▶ _Page text_:
- Opening Delimiter -

Scientists now believe the spot is a highly unusual gas cloud that could help explain the life cycle of quasars. The Hubble telescope was recently pointed at the object, now nicknamed “Hanny’s Voorwerp,” the Dutch word for object.
Astronomers have published papers about the discovery, listing Ms. van Arkel as a co-author. “Don’t ask me to explain them to you, but I am a co-author of them,” she says with a laugh.
Now other disciplines have approached Galaxy Zoo to find out how they can use the approach.
Gene Wikis
Astronomy is just one of many disciplines being reshaped by a data explosion. Bioscientists have found that decoding entire genomes also meant cultural shifts for their profession. Again, persuading professors to take the time to share proved to be a challenge.
A case in point is a project to create a genetic road map using the same wiki platform that supports Wikipedia.
It started under the name of GenMAPP, or Gene Map Annotator and Pathway Profiler. Participation rates were low at first because researchers had little incentive to format their findings and add them to the project. Tenure decisions are made by the number of articles published, not the amount of helpful material placed online. “The academic system is not set up to reward the sharing of the most usable aspects of the data,” said Alexander Pico, bioinformatics group leader and software engineer at the Gladstone Institute of Cardiovascular Disease.
In 2007, Mr. Pico, a developer for GenMAPP, and his colleagues added an easy-to-edit Wiki to the project (making it less time-consuming to participate) and allowed researchers to mark their gene pathways as private until they had published their findings in academic journals (alleviating concerns that they would be pre-empting their published research). Since then, participation has grown quickly, in part because more researchers—and even some pharmaceutical companies—are realizing that genetic information is truly useful only when aggregated.
“There’s a sort of a call to action in the biology community right now toward sharing data in usable formats and usable ways,” says Mr. Pico. But he admits some in the field are still skeptical that sharing will become the norm.
Another gush of data is happening deep in the Pacific Ocean, as a series of thousands of sensors strung along an underwater fiber-optic cable, along with new self-guided mobile sensors that can beam back data, promises to make oceanography the next field to embrace the data revolution and a crowd approach.

- Closing Delimiter -

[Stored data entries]
- Opening Delimiter -

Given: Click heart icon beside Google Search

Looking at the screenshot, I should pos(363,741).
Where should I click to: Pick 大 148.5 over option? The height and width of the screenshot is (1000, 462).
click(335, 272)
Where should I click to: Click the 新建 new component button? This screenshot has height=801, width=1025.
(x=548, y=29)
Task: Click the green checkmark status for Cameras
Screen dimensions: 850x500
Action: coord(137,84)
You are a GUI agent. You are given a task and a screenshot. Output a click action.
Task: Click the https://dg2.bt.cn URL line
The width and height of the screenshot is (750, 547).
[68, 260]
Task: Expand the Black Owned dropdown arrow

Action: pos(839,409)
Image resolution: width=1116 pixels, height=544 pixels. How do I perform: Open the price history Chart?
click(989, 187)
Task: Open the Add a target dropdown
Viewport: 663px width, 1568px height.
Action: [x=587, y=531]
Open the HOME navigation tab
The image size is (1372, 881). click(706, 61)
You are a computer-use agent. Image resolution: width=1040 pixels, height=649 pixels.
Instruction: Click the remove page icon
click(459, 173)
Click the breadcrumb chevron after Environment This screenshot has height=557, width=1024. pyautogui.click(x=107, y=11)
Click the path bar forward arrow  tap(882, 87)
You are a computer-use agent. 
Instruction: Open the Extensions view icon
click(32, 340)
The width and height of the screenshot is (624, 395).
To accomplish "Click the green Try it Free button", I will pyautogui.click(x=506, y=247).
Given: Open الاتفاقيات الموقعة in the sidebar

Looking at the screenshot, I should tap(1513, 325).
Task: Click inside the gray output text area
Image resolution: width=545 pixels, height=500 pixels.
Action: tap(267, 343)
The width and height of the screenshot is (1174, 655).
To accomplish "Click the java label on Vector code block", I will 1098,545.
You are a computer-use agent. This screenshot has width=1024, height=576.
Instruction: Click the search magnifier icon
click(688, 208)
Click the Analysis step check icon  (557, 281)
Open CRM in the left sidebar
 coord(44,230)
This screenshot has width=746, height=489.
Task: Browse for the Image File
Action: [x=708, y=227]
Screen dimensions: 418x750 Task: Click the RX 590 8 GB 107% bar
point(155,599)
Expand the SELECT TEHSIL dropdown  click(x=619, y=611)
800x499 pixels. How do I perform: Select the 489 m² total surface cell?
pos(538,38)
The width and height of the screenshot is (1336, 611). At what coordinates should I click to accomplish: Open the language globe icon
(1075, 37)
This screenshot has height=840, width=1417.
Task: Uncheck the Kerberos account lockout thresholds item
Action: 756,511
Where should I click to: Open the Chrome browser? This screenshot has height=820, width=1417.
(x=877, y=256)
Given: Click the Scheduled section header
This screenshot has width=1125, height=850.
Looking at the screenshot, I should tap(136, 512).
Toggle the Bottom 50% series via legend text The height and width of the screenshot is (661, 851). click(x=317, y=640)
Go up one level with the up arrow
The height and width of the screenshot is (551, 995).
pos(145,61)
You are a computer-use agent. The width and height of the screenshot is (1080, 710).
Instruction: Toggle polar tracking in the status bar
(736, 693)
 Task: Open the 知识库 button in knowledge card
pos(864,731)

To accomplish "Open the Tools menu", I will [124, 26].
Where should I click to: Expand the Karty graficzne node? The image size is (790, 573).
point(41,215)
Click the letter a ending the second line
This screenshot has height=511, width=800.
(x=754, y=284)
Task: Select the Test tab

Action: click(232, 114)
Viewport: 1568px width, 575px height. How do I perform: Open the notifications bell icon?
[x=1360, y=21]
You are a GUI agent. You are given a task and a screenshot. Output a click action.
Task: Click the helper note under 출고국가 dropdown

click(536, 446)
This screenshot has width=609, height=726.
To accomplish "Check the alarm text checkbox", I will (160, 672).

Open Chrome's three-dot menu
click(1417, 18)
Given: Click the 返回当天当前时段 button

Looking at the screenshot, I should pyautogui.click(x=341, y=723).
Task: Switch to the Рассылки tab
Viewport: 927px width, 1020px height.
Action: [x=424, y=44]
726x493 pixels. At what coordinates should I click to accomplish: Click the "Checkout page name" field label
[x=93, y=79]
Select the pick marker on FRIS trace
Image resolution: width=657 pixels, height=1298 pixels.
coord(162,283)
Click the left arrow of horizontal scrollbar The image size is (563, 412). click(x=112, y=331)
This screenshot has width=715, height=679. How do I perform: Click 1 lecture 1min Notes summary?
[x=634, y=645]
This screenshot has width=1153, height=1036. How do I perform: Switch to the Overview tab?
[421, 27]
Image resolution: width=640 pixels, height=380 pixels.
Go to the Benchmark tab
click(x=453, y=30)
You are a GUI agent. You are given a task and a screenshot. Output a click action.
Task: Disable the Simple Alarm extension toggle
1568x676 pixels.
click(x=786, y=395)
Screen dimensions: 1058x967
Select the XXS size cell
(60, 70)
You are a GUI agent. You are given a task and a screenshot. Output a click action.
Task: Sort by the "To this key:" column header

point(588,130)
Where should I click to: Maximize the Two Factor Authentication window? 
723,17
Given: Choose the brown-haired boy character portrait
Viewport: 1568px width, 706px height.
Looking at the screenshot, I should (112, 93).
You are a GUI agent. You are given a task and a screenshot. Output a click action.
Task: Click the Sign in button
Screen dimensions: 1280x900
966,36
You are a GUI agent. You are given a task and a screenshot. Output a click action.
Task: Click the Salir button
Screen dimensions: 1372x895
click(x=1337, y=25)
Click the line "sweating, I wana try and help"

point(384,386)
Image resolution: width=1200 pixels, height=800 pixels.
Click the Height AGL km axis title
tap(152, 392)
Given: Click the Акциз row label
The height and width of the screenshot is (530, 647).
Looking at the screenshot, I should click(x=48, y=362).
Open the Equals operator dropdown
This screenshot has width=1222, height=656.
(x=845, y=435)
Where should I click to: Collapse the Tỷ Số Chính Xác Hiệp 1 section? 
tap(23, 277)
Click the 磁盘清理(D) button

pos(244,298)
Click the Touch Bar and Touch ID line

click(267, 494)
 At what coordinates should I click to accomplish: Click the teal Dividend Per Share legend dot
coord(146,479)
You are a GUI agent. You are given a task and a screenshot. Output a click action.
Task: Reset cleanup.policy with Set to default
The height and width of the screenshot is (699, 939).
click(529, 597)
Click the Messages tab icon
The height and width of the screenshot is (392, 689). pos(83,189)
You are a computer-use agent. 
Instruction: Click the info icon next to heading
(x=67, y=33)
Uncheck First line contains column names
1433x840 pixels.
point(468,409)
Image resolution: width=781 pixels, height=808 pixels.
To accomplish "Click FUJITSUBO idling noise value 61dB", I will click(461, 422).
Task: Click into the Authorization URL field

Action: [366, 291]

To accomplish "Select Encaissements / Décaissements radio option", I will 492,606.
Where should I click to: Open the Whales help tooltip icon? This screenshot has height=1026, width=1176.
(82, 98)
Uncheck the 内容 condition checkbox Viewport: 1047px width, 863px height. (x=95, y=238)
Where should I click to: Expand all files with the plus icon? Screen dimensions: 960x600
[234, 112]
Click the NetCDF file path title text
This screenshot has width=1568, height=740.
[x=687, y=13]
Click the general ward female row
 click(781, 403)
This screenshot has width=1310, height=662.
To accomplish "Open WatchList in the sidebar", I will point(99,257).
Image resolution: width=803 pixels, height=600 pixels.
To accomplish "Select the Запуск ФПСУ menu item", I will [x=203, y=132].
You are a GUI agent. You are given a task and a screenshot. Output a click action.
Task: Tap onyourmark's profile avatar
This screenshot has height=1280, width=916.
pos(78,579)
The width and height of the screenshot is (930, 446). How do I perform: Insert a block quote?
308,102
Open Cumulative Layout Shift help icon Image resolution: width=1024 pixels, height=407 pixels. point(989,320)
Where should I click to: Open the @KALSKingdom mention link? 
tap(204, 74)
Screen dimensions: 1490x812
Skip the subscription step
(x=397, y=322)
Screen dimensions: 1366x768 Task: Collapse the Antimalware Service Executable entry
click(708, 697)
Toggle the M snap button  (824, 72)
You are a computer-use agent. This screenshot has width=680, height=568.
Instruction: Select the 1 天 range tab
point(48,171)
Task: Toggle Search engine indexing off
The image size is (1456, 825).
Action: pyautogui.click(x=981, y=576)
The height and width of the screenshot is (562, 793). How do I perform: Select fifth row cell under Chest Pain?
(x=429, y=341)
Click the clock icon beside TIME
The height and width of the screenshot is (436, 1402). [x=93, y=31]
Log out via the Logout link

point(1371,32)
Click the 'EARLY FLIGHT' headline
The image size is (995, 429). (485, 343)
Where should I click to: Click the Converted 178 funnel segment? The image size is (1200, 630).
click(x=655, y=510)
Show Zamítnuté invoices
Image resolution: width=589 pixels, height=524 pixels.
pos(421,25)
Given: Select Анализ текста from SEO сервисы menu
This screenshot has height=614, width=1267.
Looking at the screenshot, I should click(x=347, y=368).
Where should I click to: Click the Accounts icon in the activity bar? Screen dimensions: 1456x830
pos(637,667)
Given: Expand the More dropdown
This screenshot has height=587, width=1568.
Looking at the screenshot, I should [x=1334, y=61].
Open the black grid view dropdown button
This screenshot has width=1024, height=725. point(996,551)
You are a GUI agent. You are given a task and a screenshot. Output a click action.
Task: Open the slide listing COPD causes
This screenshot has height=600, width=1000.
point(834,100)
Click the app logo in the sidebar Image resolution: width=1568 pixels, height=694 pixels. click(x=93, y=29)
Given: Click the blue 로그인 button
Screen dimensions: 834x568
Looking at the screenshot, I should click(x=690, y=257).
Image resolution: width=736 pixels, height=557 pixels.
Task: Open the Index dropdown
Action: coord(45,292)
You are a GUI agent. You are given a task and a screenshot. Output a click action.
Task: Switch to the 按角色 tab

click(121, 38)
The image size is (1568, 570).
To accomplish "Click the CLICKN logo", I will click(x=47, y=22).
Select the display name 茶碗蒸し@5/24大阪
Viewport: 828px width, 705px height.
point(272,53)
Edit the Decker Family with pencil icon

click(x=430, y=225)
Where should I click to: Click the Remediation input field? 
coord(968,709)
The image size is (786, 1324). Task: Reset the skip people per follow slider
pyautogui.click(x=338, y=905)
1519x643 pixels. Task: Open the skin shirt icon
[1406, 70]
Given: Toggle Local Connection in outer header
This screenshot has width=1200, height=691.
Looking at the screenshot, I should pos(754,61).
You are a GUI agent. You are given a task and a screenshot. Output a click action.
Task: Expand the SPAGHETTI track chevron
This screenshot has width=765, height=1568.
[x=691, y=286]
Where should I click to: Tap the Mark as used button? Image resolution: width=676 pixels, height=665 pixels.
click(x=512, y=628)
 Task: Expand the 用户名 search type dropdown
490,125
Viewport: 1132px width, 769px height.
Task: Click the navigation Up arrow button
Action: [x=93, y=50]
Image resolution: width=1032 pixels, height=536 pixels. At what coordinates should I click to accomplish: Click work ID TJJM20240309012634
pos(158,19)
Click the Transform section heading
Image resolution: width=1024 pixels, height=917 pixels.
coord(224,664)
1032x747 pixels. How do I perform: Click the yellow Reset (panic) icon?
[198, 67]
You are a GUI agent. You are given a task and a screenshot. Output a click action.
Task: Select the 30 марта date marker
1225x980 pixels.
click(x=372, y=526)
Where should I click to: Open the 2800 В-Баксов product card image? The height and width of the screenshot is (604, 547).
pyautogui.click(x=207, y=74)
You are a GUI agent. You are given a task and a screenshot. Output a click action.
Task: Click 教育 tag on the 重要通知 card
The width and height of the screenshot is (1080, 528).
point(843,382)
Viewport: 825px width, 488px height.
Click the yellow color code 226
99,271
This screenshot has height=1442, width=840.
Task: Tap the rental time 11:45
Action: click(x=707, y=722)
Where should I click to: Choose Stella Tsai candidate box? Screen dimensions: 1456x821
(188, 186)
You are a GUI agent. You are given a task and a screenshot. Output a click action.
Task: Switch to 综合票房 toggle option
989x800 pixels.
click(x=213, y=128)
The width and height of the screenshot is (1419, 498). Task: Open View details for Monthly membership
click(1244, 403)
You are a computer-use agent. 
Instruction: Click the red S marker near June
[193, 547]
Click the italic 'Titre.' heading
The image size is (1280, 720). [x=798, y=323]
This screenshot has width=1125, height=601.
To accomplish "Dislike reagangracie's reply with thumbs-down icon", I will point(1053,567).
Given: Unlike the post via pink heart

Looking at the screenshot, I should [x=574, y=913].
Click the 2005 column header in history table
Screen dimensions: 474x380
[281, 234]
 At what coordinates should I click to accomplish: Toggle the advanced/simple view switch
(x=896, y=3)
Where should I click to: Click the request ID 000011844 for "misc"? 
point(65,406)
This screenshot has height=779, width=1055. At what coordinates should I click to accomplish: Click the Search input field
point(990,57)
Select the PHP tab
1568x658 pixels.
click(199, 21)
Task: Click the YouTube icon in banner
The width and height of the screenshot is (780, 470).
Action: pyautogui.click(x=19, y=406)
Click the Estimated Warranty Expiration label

- Closing Delimiter -

▶ _Directions_:
a. Using the passage on data sharing, decide whether each statement agrees with it, and support each yes or no with the deciding words quoted from the passage.
(i) "Voorwerp" is the Dutch word for object.
(ii) Participation in GenMAPP was high from the start.
(iii) Mr. Pico and his colleagues added the wiki to the project in 2005.
b. Rewrite the passage on data sharing from "A case in point" to "of Cardiovascular Disease.", putting "Contribution rates" in place of "Participation rates".
c. Answer these questions from the passage on data sharing:
(i) Which telescope was recently pointed at Hanny's Voorwerp?
(ii) At which institute is Alexander Pico a bioinformatics group leader and software engineer?
(iii) In which ocean are thousands of sensors strung along an underwater fiber-optic cable?

▶ _Outputs by task_:
a.
(i) Yes: "now nicknamed “Hanny’s Voorwerp,” the Dutch word for object"
(ii) No: "Participation rates were low at first"
(iii) No: "In 2007, Mr. Pico, a developer for GenMAPP, and his colleagues added an easy-to-edit Wiki to the project"

b.
A case in point is a project to create a genetic road map using the same wiki platform that supports Wikipedia.
It started under the name of GenMAPP, or Gene Map Annotator and Pathway Profiler. Contribution rates were low at first because researchers had little incentive to format their findings and add them to the project. Tenure decisions are made by the number of articles published, not the amount of helpful material placed online. “The academic system is not set up to reward the sharing of the most usable aspects of the data,” said Alexander Pico, bioinformatics group leader and software engineer at the Gladstone Institute of Cardiovascular Disease.

c.
(i) The Hubble telescope
(ii) The Gladstone Institute of Cardiovascular Disease
(iii) The Pacific Ocean